Part of the key to truly becoming released and ready is to look beyond the vision of yourself that you see in the mirror and to look at yourself as others see you. Far too often, when we consider anything having to do with ourselves, we always look at situations from our perspective–that means that if it has anything to do with us, we automatically bring our “baggage” with it and factor in our own set of assumptions, background knowledge and back story into the equation.
But all that does in most cases is complicate things–because to be quite honest–most times, when people are dealing with us, they’re only dealing with us based on the situation and the circumstances at hand. No one is bringing into play what happened last year, last month or last week. No one is considering any of our past issues, failures, or shortcomings.

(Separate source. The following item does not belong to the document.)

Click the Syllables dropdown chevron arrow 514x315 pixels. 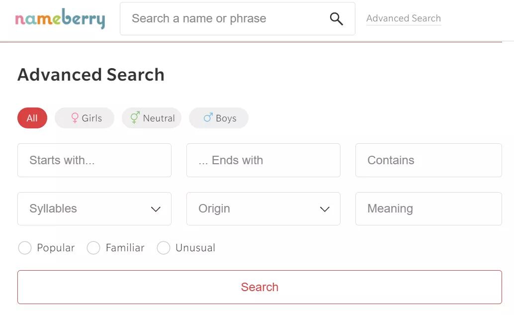click(x=156, y=210)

Any of those things that are coming into play whenever we deal with people are things that we bring to the situation. (Unless of course we’ve dealt with a person before and things haven’t gone well in the past. For the sake of this piece, I’m talking about a clean slate.)

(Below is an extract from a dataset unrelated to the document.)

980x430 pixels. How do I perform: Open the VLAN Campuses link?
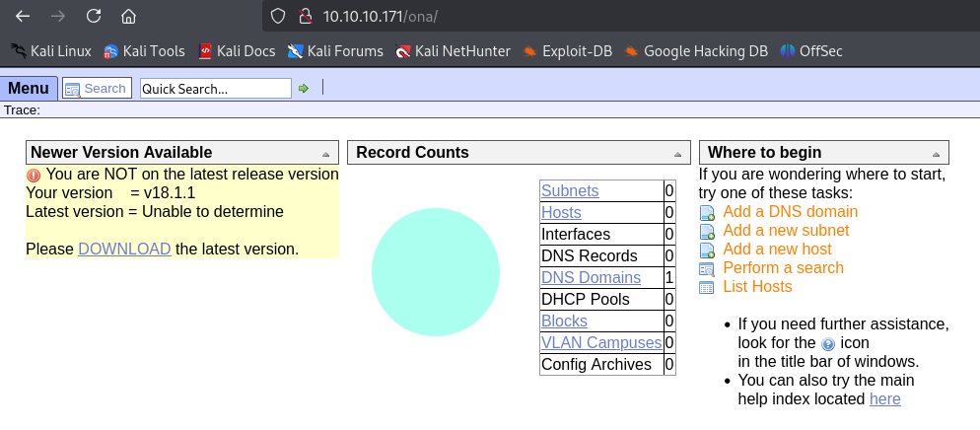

Many times when we enter a new situation, we immediately self-sabotage it because we bring all of these issues, insecurities and preconceived notions of things that can potentially go wrong–instead of walking into it thinking about all of the possibilities of what can go right.
Try this exercise.
First, look in the mirror and immediately say out loud all of the things that come to mind to describe yourself. Write down your responses.
Secondly, close your eyes and think about yourself in a setting where you are in your “element”–on your “A” game and being successful at what you are meant to do–whatever that may be. With this picture in mind, immediately say out loud all of the things that come to mind to describe yourself. Now write down your responses.

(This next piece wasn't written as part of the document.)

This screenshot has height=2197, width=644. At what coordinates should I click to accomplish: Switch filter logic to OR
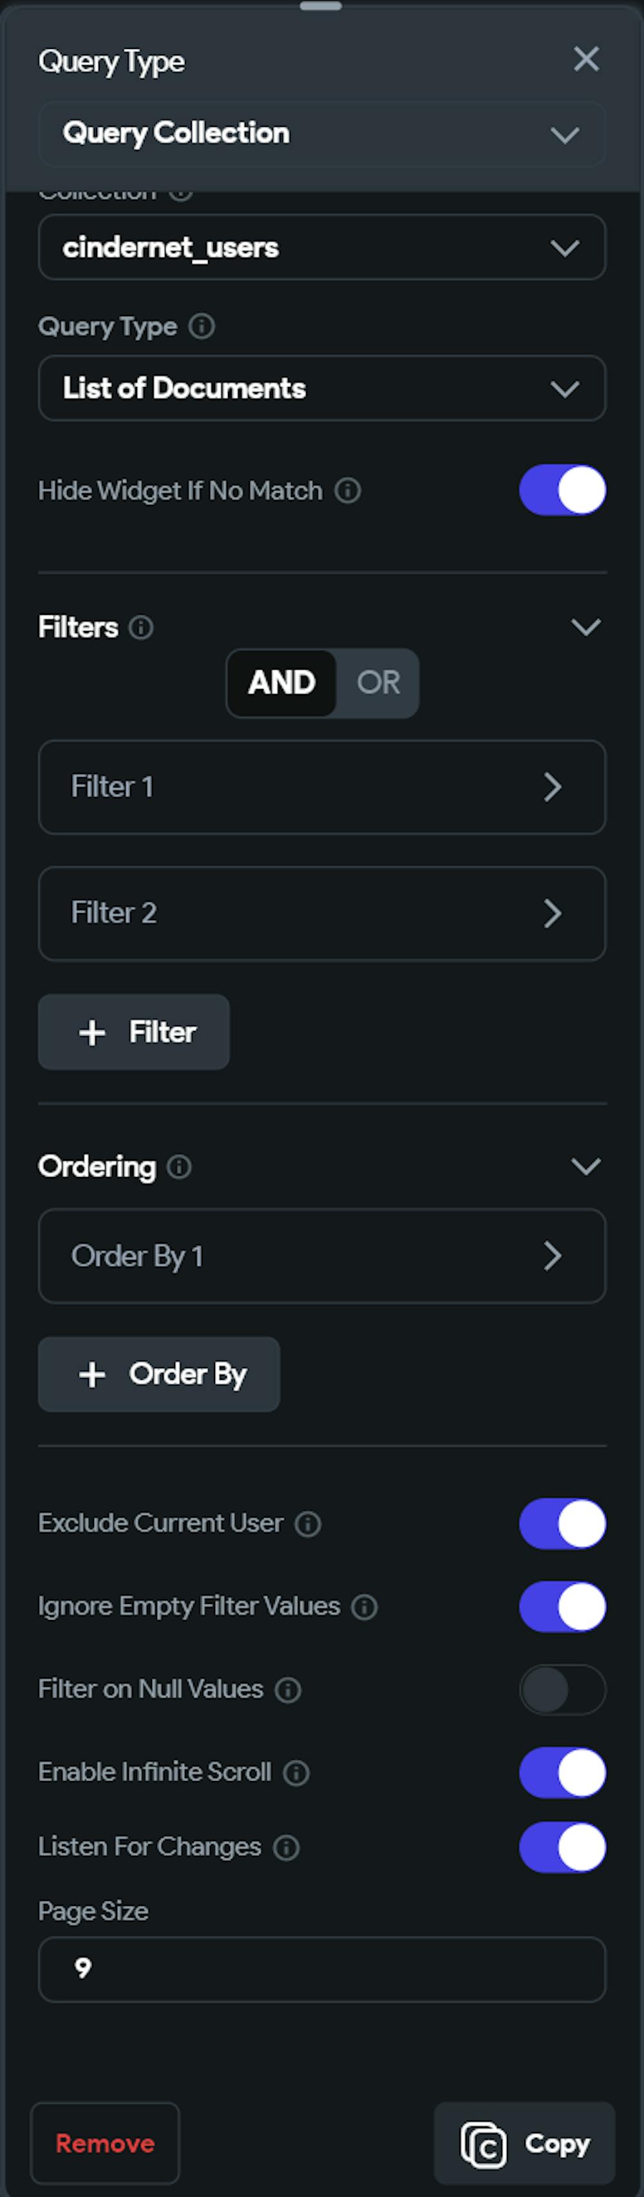(378, 683)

Now compare the two sets of responses. What do you notice about the way that you described yourself when looking at yourself in the mirror? What do you notice about the words you used to describe yourself in your “element” and being successful?
What this exercise points out is that sometimes we need to step outside of ourselves to really see ourselves–both good points and not so good points. It’s always better to gain another perspective when gaining new insights and determining the best way to approach personal and professional growth and development.
The key to becoming released and ready is to understand that you can’t continue to remain “stuck” in your own perspective and trapped in your insecurities if you want to become ready to fuel your passion, align with your purpose and build your legacy. Sometimes you have to look beyond the mirror. You just might be pleasantly surprised at what you discover.